Rewrite the records from the line containing "このページの先頭にもどる (804, 1672)" through the end of the records, changing "議会日程" to "議会スケジュール" and keeping everything else the same. Omit the pictures.

*** DATA LINES

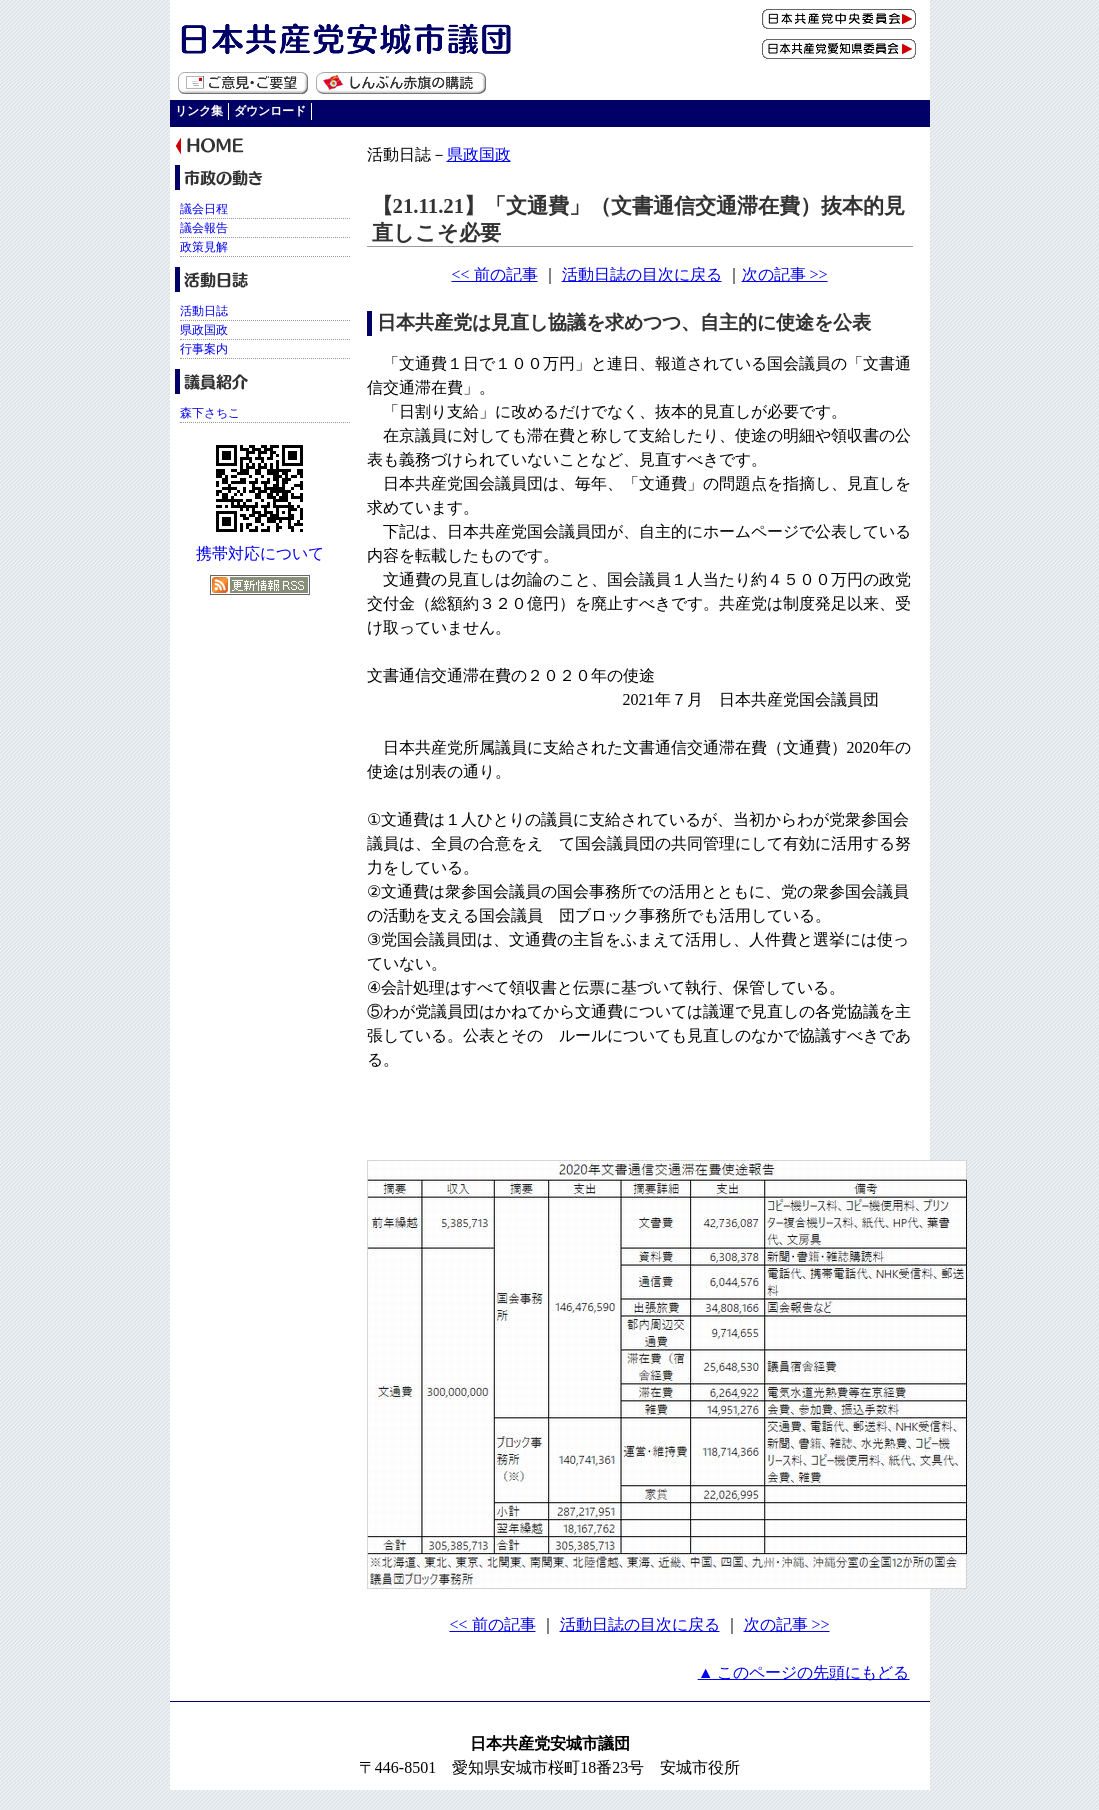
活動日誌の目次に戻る (642, 274)
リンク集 (199, 111)
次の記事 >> (785, 274)
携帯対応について (260, 553)
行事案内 (204, 349)
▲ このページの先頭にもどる (804, 1672)
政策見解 (204, 247)
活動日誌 (204, 311)
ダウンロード (270, 111)
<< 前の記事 (494, 274)
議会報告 (204, 228)
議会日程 (204, 209)
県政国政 (479, 154)
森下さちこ (210, 413)
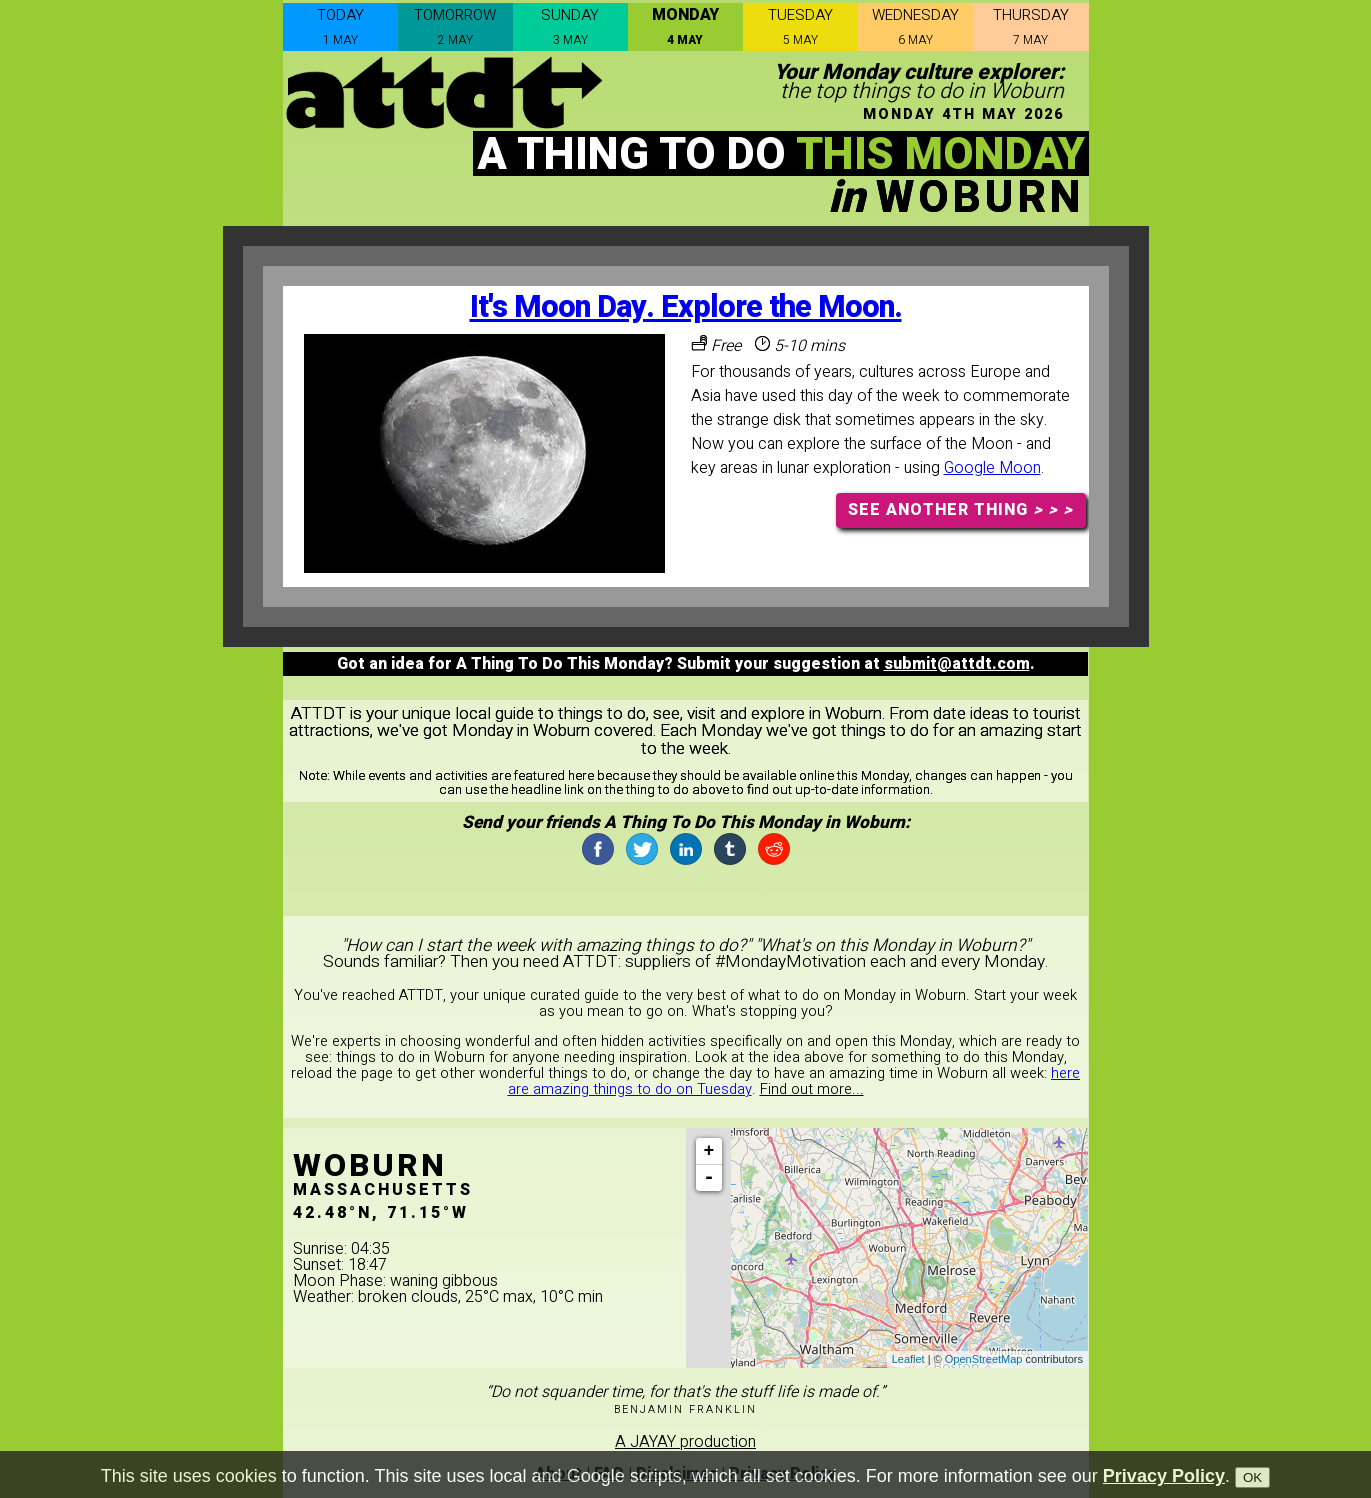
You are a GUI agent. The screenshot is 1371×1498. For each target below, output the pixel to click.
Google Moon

******

- RESPONSE TO THIS EXERCISE -
▲ このページの先頭にもどる (804, 1672)
政策見解 (204, 247)
活動日誌 (204, 311)
ダウンロード (270, 111)
<< 前の記事 (494, 274)
議会報告 (204, 228)
議会スケジュール (204, 209)
県政国政 (479, 154)
森下さちこ (210, 413)
You are a GUI agent. The screenshot is 1371×1498. For each target below, output the pixel to click.
Google Moon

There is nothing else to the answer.